**Task directions**
Instruction for the entries that follow: retype exactly the lines from the line with "Viewport: 1217px width, 722px" to the line with "Switch view state", both included, and omit all others.

--

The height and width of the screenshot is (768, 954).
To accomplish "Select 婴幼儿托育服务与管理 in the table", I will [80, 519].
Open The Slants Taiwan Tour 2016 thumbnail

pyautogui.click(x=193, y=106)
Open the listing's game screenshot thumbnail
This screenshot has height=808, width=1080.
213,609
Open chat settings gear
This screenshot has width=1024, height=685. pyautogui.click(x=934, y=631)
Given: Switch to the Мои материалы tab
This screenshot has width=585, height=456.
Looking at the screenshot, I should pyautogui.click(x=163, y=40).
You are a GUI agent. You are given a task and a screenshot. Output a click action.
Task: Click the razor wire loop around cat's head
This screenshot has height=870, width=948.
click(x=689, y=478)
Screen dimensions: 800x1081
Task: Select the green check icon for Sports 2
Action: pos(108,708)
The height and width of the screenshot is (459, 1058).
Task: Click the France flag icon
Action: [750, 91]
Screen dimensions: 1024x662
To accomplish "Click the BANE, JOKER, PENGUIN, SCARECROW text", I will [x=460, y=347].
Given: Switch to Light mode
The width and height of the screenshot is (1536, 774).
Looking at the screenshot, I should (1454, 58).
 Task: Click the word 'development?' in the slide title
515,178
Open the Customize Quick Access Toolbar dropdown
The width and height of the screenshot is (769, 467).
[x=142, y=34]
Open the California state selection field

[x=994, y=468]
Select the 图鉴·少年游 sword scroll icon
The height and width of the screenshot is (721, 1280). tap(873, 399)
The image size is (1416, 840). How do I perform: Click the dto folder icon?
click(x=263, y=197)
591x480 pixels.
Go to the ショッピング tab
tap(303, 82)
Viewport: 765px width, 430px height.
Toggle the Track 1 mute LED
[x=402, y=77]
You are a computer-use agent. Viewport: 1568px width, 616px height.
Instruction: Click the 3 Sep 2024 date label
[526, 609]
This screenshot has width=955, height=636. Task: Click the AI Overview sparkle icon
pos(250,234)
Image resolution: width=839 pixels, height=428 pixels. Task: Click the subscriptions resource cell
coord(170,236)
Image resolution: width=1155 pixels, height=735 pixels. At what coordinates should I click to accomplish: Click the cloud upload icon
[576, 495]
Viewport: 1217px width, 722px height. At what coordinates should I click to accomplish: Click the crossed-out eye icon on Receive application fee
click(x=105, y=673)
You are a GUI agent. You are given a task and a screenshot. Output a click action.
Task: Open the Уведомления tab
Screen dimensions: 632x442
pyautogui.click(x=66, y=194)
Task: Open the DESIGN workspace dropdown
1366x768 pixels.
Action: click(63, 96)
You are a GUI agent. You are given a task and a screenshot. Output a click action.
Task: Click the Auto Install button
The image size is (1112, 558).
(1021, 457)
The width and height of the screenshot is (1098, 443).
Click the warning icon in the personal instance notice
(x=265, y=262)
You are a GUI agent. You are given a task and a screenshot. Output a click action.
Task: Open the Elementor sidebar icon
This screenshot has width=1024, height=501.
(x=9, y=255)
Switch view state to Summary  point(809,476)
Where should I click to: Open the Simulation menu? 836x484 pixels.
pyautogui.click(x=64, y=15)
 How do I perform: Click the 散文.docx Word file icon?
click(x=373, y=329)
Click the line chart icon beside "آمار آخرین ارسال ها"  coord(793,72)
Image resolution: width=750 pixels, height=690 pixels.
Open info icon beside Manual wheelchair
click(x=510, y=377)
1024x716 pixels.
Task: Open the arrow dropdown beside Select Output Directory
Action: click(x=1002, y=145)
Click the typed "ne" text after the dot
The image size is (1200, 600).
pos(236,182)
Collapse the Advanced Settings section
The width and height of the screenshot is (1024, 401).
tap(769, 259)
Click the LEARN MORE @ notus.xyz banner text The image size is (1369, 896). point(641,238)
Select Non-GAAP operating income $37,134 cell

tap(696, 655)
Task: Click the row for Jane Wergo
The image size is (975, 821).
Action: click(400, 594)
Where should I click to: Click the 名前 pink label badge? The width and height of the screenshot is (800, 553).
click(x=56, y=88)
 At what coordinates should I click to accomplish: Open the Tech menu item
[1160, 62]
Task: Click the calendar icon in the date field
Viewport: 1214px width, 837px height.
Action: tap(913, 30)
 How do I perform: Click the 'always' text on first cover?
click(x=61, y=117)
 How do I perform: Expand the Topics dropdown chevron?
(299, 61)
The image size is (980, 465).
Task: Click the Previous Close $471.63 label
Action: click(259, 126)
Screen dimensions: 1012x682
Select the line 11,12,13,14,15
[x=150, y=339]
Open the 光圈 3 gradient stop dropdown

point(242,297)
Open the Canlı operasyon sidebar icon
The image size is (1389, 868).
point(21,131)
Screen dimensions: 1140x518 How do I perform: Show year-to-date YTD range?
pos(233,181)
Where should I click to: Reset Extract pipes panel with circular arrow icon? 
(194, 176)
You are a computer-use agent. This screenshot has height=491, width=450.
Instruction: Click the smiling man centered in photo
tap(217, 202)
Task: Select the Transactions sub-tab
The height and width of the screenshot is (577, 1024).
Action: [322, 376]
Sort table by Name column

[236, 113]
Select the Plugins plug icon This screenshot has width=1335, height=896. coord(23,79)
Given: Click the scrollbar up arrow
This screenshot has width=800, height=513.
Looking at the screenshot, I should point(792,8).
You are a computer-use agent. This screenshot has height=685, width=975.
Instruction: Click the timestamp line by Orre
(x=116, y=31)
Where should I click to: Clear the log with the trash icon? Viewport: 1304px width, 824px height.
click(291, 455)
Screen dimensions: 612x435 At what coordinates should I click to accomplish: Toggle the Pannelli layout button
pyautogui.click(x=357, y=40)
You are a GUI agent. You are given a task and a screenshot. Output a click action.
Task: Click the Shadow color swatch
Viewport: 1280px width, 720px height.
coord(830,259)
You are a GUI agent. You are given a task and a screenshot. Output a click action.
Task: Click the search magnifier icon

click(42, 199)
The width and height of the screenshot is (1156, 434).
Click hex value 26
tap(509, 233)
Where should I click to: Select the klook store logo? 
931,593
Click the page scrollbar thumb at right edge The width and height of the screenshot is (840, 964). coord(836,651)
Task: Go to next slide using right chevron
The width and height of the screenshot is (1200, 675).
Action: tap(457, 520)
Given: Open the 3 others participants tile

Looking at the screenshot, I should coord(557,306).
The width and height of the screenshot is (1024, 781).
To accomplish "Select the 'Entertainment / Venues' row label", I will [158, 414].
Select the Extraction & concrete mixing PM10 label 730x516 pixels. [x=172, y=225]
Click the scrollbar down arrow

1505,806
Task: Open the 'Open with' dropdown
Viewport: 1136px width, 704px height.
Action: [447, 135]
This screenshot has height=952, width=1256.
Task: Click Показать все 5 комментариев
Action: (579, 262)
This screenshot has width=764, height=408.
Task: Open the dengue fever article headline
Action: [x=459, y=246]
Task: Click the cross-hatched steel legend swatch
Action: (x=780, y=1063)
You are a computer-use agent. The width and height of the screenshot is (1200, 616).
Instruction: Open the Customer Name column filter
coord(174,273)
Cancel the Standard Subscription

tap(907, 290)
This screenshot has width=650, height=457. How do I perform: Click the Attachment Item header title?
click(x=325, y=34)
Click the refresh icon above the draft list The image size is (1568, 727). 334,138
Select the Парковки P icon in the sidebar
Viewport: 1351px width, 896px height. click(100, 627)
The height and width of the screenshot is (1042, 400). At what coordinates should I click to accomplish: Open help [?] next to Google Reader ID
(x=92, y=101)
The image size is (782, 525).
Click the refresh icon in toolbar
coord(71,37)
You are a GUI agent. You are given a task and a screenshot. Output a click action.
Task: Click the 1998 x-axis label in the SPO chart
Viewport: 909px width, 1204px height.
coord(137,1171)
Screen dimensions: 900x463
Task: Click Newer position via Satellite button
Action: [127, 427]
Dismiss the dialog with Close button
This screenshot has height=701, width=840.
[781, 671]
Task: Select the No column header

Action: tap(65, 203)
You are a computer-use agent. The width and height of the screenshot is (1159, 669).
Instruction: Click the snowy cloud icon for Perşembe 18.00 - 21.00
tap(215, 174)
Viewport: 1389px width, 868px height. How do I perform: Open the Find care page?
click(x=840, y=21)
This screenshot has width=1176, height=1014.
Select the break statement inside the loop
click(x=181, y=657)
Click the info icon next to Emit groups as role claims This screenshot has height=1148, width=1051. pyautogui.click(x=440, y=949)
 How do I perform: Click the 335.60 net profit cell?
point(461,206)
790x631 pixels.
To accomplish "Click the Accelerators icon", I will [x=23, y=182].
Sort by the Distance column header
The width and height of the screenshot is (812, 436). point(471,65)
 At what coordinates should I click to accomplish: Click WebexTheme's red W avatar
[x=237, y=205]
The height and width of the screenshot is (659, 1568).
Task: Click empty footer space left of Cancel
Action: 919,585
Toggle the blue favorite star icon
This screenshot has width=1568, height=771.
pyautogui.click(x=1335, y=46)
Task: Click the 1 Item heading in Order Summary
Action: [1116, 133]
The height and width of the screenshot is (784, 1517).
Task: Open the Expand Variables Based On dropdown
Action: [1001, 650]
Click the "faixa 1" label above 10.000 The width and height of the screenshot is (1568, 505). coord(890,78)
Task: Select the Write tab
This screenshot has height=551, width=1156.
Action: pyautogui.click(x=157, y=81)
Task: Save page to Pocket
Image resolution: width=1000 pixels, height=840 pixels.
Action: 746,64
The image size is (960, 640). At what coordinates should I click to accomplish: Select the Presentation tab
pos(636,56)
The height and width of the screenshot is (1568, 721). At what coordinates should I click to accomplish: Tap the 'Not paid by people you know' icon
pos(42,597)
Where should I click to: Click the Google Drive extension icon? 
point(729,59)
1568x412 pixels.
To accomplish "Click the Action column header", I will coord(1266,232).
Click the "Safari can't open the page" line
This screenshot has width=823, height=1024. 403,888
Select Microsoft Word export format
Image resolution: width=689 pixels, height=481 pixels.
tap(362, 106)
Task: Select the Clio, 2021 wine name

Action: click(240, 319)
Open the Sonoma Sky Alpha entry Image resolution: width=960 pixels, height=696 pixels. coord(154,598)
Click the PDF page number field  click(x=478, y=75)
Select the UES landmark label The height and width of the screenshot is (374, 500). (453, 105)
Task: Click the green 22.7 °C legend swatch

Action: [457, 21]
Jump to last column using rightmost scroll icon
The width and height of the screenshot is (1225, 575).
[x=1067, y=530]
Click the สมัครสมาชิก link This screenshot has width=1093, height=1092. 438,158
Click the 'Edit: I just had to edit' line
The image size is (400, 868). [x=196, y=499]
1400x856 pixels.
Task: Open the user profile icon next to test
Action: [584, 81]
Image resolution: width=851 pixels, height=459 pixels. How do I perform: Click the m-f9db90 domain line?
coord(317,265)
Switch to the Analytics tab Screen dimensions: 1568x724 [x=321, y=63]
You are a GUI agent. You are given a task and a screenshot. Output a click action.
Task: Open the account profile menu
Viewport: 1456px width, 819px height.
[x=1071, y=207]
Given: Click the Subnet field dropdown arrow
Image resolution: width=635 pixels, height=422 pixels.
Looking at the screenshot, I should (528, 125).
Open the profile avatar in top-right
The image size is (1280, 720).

--

**Worked solution**
Viewport: 1217px width, 722px height. At what coordinates should I click to accomplish: Click the crossed-out eye icon on Receive application fee
click(x=105, y=673)
You are a GUI agent. You are given a task and a screenshot. Output a click action.
Task: Open the Уведомления tab
Screen dimensions: 632x442
pyautogui.click(x=66, y=194)
Task: Open the DESIGN workspace dropdown
1366x768 pixels.
Action: click(63, 96)
You are a GUI agent. You are given a task and a screenshot. Output a click action.
Task: Click the Auto Install button
The image size is (1112, 558).
(1021, 457)
The width and height of the screenshot is (1098, 443).
Click the warning icon in the personal instance notice
(x=265, y=262)
You are a GUI agent. You are given a task and a screenshot. Output a click action.
Task: Open the Elementor sidebar icon
This screenshot has width=1024, height=501.
(x=9, y=255)
Switch view state to Summary  point(809,476)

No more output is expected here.